“My word as a gentleman.” I extended my hand to her. She waved me off.
“Okay, but let me tell you something Mr. Blake. I’m lethal; if you try anything I’ll be after you.”
I didn’t say anything. What do you say in response to that?
She took a few dollars out of her bag, placed them on the table. But I had to say something—when you’re in the blackmail business it does no good to your reputation to appear tongue-tied. “Make it short and sweet, Ms. Masterson.”
“Don’t worry. I have daddy’s old WWII revolver—no serial number—that’ll do the trick.” She was so decisive, so different from Stella.
We met the next day at Reds again. I supplied her with the details. Gave her the day and time of Peggy Leyton’s Bridge evening, and a drawing of the layout of Leyton’s home; told her that he takes a nap in the evening as he watches the underachieving Yankees on television. Being a fair-minded man, I gave her a week to complete the job. I planned a trip down to the city for that time. I told Leyton I was having a meeting with brokers, of course.
In the city, I caught a few shows, went to a couple of museums and visited some old friends—my ironclad alibis in case something went wrong.
On my way back upstate, I was looking forward to being home. It was a glorious day—and I’d be rid of Leyton.

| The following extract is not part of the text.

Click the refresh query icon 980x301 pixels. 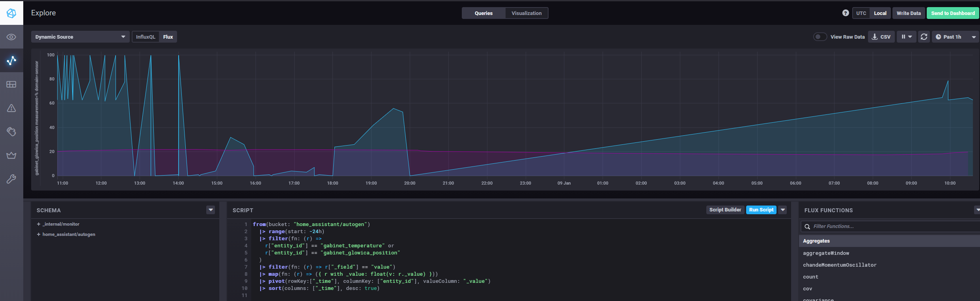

As I drove up the street to my house, I saw an ambulance and two police cars driving in the opposite direction. Had she left it to the last minute? I let myself in. When I opened the front door, I heard the vague murmur of voices coming from the living room. I realized it was the television; it sounded like a baseball game.
The room was dark, lit only by the flicker of the television. I could make out a hunched figure sitting on my favorite armchair. He turned when he heard my footsteps: “Enjoy the city, Georgy?” He said. “Hope you don’t mind but I picked up your keys from Sue’s purse the other day. Thought I’d make myself at home.”
My mouth was dry; I couldn’t form any words.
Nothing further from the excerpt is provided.